L’inquinamento da polveri sottili può agevolare la diffusione del Coronavirus? Per il prof medicinese Leonardo Setti sì
L’inquinamento da polveri sottili (Pm10 e Pm 2,5) può agevolare la diffusione del Coronavirus? Per il medicinese Leonardo Setti, professore di biochimica industriale all’Università di Bologna, la risposta è sì. È questa almeno la conclusione a cui giunge la relazione realizzata da un gruppo di ricercatori delle Università di Bologna, Bari, Milano e Trieste e della Società Italiana di Medicina Ambientale (Sima).
L’idea è venuta proprio a Setti che, assieme ai colleghi, incrociando i dati sull’inquinamento forniti dall’Arpae con quelli sulla diffusione del contagio da Covid-19, ha realizzato una mappa che evidenzia come la Pianura Padana, area con l’inquinamento atmosferico maggiore, è anche quella dove il virus si è diffuso maggiormente. “Nel mese di febbraio ci sono stati quattro picchi di sforamento di polveri sottili – spiega Setti –. Questo, considerando i 14 giorni di incubazione del virus, può aver esercitato un’azione di boost, cioè di impulso alla diffusione virulenta dell’epidemia nella Pianura Padana”.
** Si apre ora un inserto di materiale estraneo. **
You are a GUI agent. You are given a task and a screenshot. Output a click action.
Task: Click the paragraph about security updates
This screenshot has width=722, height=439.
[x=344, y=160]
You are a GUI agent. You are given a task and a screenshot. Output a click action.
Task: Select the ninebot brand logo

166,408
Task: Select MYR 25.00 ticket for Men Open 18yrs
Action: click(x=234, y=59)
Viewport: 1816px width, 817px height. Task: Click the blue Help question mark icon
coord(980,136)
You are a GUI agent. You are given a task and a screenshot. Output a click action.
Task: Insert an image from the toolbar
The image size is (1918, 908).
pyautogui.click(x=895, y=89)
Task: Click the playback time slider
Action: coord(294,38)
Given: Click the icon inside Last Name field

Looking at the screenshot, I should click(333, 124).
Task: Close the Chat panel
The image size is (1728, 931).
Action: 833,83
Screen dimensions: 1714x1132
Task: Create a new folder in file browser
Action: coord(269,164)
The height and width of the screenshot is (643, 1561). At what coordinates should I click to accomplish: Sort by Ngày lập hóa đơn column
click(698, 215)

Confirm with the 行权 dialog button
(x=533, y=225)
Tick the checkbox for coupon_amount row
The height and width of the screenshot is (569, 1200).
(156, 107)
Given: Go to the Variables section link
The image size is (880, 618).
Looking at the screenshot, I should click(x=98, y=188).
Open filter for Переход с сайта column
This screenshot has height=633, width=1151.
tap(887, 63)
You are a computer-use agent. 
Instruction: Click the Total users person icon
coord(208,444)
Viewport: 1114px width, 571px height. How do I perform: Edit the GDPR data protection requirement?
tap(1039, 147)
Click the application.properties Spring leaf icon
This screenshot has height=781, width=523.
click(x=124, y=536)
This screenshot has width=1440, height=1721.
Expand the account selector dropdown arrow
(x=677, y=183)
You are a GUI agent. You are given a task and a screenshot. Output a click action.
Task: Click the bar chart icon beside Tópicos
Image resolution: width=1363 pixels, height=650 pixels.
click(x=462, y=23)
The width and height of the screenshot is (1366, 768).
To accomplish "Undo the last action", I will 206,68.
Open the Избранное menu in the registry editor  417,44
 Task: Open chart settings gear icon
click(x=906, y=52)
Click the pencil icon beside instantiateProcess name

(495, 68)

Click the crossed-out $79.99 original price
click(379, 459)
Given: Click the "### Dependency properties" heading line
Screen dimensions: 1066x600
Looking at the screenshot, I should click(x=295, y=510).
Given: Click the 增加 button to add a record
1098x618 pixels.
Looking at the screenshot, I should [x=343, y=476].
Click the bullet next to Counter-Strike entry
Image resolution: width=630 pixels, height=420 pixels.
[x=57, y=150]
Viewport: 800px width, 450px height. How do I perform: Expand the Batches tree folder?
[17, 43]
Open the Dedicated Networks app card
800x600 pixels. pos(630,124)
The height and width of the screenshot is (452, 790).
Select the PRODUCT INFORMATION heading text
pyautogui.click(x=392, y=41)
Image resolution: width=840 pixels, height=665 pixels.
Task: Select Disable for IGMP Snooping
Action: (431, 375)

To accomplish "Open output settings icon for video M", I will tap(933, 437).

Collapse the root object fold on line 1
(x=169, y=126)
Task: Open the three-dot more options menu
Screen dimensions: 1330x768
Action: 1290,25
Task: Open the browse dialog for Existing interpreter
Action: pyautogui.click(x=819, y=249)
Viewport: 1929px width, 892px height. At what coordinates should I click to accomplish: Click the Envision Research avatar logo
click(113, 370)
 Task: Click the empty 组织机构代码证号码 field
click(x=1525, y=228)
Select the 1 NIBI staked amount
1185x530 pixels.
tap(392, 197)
Non solo. Le polveri sottili fungerebbero da vettore del virus, rendendo vana la distanza interpersonale di sicurezza, pari a un metro. «Le goccioline che escono dalla nostra bocca sono più piccole di 5 micron – spiega Setti –. Hanno dimensioni simili al particolato e, assieme ad esso, possono formare degli aggregati che stabilizzano e trasportano le goccioline anche per 10-15 metri». L’analisi dei ricercatori si ferma alla prima settimana di marzo. «Lo scopo della nostra ricerca è consentire alla comunità scientifica di investigare questo fenomeno e dibatterne per trovare soluzioni» conclude. (gi.gi.)